All those worries ebbed away on set. After the toil of the Covid lockdown, he found himself in awe of the six-week shoot in a small Serbian town nestled amid mountains so green, so vast they could make anyone religious. “I was just merrily strolling through the most rural areas and dreaming of this story I had written with no real limitations… [I] felt so overwhelmed. And luck.”
I ask if there is a connecting treatise for the two functions he has made so far – and he replies with a question, “Is there? … I would like to know.” I offer something cheesy about the characters in both films who find passages from a desolate existence – suburban Melbourne, agrarian North Macedonia – by imagining lives larger than their own. “Yes. Jesus! Yes!” he exclaims. “Are you my therapist?”
The same expanse underpins his disdain for the identity labels he sometimes uses to portray him as a queer filmmaker, a migrating director. “I just think it’s something rich people use to entertain each other,” he says. “I went to a working-class public school – I didn’t even think about it” [diversity] because that was just the reality.

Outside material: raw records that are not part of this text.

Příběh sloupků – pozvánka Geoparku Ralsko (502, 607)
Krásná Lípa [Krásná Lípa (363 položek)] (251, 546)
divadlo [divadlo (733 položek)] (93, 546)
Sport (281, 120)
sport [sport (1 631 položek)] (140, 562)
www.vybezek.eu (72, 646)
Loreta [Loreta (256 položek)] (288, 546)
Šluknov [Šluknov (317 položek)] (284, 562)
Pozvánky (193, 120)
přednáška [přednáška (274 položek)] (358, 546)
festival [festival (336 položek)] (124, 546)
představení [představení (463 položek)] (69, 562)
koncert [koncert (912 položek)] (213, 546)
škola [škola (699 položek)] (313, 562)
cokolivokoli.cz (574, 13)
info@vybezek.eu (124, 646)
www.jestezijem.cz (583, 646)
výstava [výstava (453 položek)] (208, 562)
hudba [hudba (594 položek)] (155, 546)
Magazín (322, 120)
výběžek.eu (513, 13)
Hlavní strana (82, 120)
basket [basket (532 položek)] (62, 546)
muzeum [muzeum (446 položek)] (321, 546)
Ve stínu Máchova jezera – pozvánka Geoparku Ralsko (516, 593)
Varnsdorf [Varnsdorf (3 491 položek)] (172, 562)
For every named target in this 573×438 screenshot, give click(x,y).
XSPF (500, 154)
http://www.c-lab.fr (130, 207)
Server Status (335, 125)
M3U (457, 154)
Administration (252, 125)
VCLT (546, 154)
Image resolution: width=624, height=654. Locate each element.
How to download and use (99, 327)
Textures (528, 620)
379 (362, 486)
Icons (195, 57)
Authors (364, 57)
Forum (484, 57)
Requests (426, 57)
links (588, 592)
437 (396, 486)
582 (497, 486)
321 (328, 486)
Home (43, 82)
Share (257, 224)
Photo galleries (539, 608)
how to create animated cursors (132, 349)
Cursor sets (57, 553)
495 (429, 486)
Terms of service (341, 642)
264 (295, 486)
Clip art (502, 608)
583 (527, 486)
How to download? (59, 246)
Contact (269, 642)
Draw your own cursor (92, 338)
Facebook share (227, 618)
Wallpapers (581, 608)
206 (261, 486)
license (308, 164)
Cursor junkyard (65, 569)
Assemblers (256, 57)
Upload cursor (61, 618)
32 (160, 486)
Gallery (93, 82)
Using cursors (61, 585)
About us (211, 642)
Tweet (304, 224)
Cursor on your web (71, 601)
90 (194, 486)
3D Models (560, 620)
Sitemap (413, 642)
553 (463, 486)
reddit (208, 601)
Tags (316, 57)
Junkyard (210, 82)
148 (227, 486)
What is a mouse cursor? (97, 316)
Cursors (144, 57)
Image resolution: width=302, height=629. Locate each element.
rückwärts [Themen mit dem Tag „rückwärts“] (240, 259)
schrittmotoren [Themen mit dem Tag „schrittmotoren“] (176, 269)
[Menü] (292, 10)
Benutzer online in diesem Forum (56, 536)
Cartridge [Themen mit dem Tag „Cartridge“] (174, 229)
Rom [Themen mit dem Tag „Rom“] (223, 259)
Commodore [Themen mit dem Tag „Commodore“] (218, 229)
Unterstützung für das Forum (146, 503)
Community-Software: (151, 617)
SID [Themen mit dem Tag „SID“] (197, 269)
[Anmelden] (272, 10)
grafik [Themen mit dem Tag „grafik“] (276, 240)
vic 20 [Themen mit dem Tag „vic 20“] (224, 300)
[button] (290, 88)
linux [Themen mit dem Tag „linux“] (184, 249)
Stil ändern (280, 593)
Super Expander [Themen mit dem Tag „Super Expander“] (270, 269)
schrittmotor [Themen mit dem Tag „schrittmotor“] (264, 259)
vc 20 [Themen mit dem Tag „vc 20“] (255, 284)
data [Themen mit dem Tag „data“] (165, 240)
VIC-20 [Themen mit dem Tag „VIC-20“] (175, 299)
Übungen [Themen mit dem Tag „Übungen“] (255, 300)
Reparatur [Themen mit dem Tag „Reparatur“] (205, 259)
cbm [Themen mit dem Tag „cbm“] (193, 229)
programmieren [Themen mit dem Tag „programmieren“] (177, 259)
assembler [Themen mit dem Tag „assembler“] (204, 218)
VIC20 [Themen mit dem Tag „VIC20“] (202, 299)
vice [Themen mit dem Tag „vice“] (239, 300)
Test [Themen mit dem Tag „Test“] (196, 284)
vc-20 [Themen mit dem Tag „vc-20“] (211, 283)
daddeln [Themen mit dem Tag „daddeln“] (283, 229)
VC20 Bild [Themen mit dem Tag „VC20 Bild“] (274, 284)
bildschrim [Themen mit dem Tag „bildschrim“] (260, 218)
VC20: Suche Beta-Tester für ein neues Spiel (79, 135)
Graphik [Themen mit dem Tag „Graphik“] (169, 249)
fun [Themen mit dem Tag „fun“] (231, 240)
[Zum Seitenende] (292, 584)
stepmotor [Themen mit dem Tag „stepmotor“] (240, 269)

“[Then] I entered the world of art, which is made up entirely of rich people discovering what injustice is in cycles of about 20 years – and they always limit it to this way that becomes purely theoretical… [Through film]I want to feel like my soul is traveling to another place and connecting with someone else that I may never get to know and meet.
“And if that person is another Macedonian-Australian gay kid, like, ew!”